Liberal MP Anita Vandenbeld penned an op-ed over on National Newswatch to explain her side of what happened at the Status of Women committee last week, which has led to her and her staff being targeted and harassed off-line (because this is one of the tactics that Conservatives also employ and pretend they don’t, even though they know full well that they send their flying monkeys at the people they single out over social media). It’s an illuminating read that has a lot more of the backstory about how this committee was operating under its previous chair, some of the procedural elements of what happened that got lost in the noise around the witnesses walking out (never mind that they were set up from the start), and some of the rationale behind why this is happening. Don’t get me wrong—I think she still made a mistake in trying to make the public pivot to the abortion study motion, but the rest of the piece is a good insight into the problems at hand.

“Following Trumps playbook, since becoming Conservative Party Leader, Pierre Poilievre has put out a narrative that Parliament is broken, and the institutions are rigged. The Status of Women committee was living proof that this narrative was not true. And so Poilievre had to destroy it.”

This is one of the most important points as to why things are happening the way they are, beyond the clip-harvesting exercises. It’s one of the primary reasons why the Conservatives have been going hard after Speaker Fergus, why they are abusing privilege in demanding reams of unredacted documents and demanding that the Law Clerk do necessary redactions and not trained civil servants, why they try to tie arm’s-length agencies to the government or prime minister personally. It’s all out of the same authoritarian populism playbook.

But while she pointed out, I feel the need to call out Power & Politics’ abysmal coverage of this issue yesterday, with the guest host (reading from a script on a teleprompter) saying that Vandenbeld’s “behaviour” led to her being harassed, and in the discussion with the Power Panel that followed, was dismissive of the “minutiae of parliamentary procedure” when that was one of the key cruxes of what happened.
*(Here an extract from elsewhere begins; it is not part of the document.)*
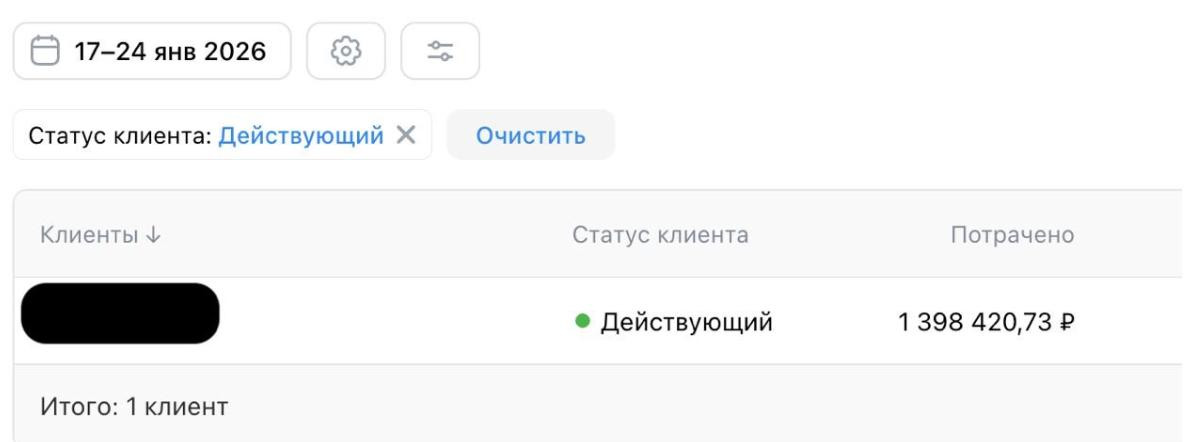Remove the Статус клиента filter chip

(x=406, y=135)
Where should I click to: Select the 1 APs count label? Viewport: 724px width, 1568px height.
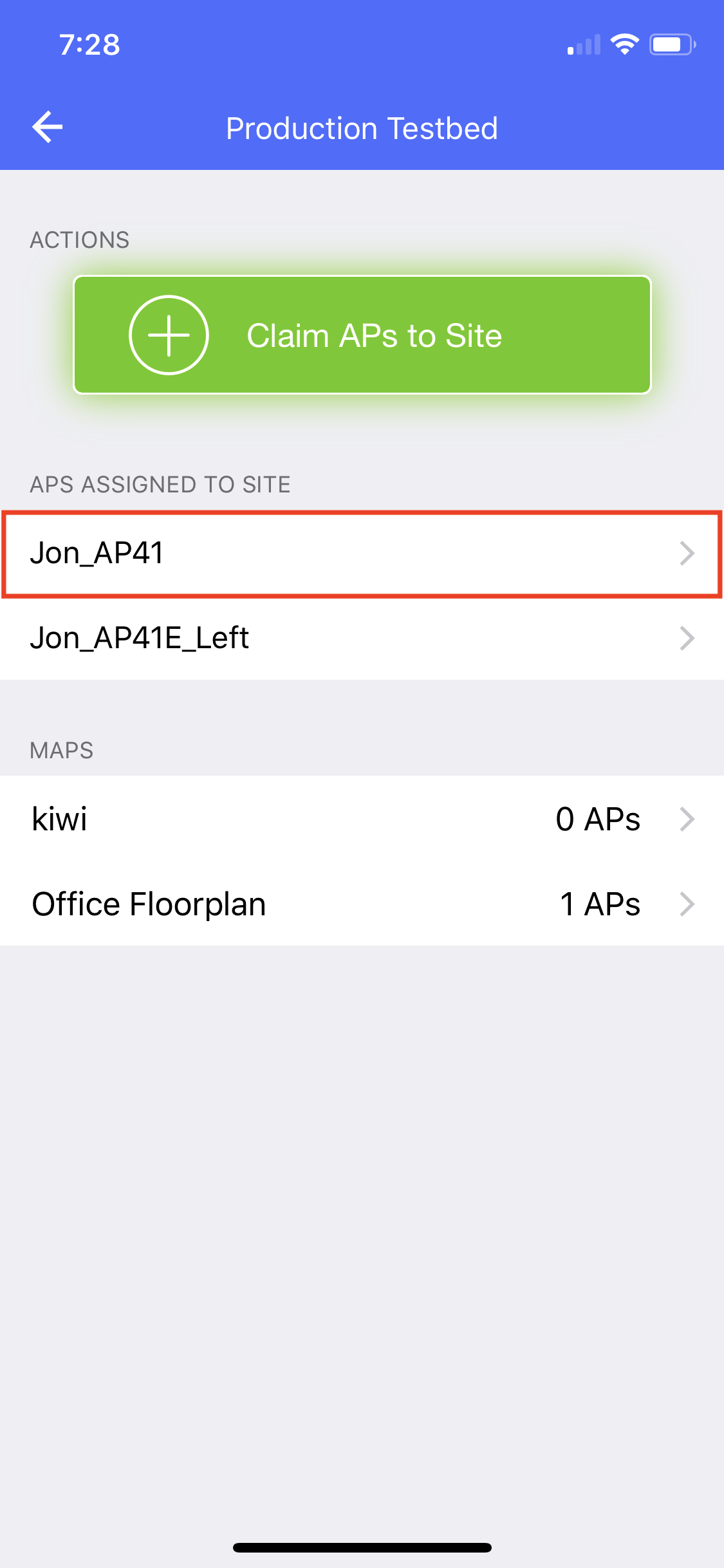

Procedure was quite deliberately abused, and it led to this confrontation. And the panellists themselves being dismissive of the overall problem, and giving the tired lines of “only five people in the country care about this,” or “I’m shocked that there’s politics in politics!” as though what has been happening is normal. It’s not. Institutions are being deliberately undermined and that is a very serious problem, and it would be great if the gods damned pundit class in this country could actually arse itself to care about that fact rather than just fixating on the horse race numbers for once.

Ukraine Dispatch

Ukraine says that it downed two Russian missiles and four drones overnight, but that shelling killed four people in the Donetsk region, and that homes in the Kyiv region were damaged by a drone attack the night before. There are unconfirmed reports of a Ukrainian force in the Kursk region of Russia, but Ukraine won’t confirm or deny.